START Task material
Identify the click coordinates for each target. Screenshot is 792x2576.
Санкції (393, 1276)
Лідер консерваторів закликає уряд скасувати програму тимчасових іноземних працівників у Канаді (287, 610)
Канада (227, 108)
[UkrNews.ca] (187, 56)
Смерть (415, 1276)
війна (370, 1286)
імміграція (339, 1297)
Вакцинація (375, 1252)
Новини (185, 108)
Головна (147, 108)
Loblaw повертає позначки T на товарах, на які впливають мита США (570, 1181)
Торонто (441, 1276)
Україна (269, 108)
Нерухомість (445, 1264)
END Task material
Exactly as they stand above, write out all the entries again.

* **Solution to this task**:
Identify the click coordinates for each target. Screenshot is 792x2576.
Санкції (393, 1276)
Лідер консерваторів закликає уряд скасувати програму тимчасових іноземних працівників у Канаді (287, 610)
Канада (227, 108)
[UkrNews.ca] (187, 56)
Смерть (415, 1276)
війна (370, 1286)
імміграція (339, 1297)
Вакцинація (375, 1252)
Новини (185, 108)
Головна (147, 108)
Loblaw повертає позначки T на товарах, на які впливають мита США (570, 1181)
Торонто (441, 1276)
Україна (269, 108)
Нерухомість (445, 1264)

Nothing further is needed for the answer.